Organized crime groups see trucking as 'easy pickings' involving low risk and high returns, Europol report said, with such thefts costing companies $11 billion from 2000-2005.

AMSTERDAM (AP) -- Europe's highways are little better for trucks than Somalia's coast is for cargo ships -- both are high risk areas for hijacking, according to a report Tuesday by the European police agency.

Organized crime groups see trucking as "easy pickings" involving low risk and high returns, said the report by Europol, based in The Hague.

Romania, Hungary and Poland suffered the heaviest losses, but the Netherlands, Britain, France and Italy also have high-risk highways, it said.

The report cited a 2007 study estimating direct losses from the theft of trucks and cargo at euro8.2 billion over the first five years of this decade. That's just a fraction of the true cost when accounting for indirect losses like replacing stolen items, reshipping or rebuilding damaged reputations, said the report.

The report gave no figure for the number of thefts, saying police forces often do not compile statistics on freight-related crimes and many incidents go unreported.

During that period, 17 percent of truck drivers reported that they had been attacked at least once, and nearly one-third of those had been hit multiple times, the report said, quoting a survey by the International Road Union and International Transport Forum.

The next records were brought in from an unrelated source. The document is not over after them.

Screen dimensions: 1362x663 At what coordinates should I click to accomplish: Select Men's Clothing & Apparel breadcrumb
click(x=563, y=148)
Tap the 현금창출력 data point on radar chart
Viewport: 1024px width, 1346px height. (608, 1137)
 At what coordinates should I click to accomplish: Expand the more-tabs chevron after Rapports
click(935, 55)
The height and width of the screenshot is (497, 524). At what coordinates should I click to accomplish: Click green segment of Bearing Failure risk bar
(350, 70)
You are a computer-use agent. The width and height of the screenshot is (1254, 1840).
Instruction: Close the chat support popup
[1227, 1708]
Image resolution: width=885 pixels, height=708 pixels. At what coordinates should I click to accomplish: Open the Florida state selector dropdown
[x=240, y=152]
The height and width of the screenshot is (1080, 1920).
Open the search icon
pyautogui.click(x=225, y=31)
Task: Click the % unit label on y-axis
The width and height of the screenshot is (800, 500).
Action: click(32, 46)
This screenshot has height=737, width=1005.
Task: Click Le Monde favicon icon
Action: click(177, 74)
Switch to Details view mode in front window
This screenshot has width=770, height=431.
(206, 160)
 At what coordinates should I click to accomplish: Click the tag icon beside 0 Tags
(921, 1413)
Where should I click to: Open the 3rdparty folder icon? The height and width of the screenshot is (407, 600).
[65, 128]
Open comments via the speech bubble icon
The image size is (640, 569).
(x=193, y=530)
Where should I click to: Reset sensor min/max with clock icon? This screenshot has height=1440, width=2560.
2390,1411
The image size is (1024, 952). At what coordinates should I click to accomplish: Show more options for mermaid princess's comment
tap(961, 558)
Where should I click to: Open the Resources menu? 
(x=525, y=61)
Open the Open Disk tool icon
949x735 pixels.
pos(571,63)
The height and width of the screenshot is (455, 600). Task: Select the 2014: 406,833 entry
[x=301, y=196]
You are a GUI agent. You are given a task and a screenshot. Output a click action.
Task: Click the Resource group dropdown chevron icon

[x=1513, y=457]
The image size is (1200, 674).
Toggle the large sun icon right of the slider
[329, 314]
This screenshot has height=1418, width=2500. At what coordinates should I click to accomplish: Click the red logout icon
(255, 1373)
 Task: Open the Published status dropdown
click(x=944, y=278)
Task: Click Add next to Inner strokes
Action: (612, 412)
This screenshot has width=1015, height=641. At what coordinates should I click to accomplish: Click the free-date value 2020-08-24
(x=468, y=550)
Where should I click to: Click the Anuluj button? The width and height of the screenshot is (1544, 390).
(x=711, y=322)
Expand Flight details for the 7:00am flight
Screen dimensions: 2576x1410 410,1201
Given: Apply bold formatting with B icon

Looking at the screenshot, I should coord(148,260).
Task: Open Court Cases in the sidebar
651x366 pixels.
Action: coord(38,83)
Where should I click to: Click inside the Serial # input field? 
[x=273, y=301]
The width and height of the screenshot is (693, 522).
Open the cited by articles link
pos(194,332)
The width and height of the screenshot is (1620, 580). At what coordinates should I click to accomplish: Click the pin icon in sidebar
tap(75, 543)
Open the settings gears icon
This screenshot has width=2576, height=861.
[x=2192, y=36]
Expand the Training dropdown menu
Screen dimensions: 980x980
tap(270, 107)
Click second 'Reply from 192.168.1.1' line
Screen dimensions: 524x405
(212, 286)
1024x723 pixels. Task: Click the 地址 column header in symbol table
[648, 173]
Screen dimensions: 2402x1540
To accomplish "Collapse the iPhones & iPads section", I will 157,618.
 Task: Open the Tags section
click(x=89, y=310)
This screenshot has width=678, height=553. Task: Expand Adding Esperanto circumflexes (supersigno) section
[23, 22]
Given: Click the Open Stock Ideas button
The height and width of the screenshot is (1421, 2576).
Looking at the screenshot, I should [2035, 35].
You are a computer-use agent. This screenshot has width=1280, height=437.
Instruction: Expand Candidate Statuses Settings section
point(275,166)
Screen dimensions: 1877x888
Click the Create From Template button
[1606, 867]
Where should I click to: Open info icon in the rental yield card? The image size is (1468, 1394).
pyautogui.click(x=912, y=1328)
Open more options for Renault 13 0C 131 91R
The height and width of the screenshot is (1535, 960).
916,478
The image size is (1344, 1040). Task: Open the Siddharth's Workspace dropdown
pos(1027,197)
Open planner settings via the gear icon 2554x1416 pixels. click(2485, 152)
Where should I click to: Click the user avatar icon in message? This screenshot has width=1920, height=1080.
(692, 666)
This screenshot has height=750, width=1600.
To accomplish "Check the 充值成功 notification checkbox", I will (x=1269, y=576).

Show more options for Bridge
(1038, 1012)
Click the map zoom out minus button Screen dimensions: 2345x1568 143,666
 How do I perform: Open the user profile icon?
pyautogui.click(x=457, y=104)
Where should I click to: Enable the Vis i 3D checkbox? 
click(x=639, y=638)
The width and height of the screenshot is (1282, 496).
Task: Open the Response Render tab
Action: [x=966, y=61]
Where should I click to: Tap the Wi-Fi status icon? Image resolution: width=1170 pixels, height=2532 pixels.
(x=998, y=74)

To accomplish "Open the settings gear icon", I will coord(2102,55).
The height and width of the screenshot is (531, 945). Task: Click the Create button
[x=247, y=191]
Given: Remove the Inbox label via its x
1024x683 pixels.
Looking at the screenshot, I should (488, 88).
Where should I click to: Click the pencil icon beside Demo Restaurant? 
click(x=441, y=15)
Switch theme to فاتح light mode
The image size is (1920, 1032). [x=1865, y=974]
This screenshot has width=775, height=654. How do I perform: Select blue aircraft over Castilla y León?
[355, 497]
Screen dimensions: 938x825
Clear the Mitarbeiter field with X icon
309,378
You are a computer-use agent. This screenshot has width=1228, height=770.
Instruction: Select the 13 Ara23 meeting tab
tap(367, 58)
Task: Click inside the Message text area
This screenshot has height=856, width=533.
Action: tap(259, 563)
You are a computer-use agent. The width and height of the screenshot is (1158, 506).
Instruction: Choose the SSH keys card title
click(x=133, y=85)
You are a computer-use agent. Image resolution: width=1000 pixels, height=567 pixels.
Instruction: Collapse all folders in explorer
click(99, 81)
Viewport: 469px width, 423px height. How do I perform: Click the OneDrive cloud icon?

It said 42 percent of the attacks occurred while the vehicle was parked. The most common tactic is to slash a parked truck's fabric sides and quickly unload it.

In other cases, the truck is forced to stop on the road by a staged accident or a false checkpoint. Some thefts occur while the truck is still moving, with robbers jumping onto it from their own vehicle and throwing goods off the back.

An increasing number of thefts involve guns and violence, especially in Britain, it said.

Cargo theft has become an international crime, "often with criminals from one country committing crime in another, offloading those goods in a third and reselling them in yet another country," said the report.

Metals like copper and nickel that can be sold on the volatile metal market are the preferred loot, but organized crime also likes other easily sold goods like alcohol, computers and branded clothing.

"Still, criminals have repeatedly shown that they are willing to steal almost anything," it said.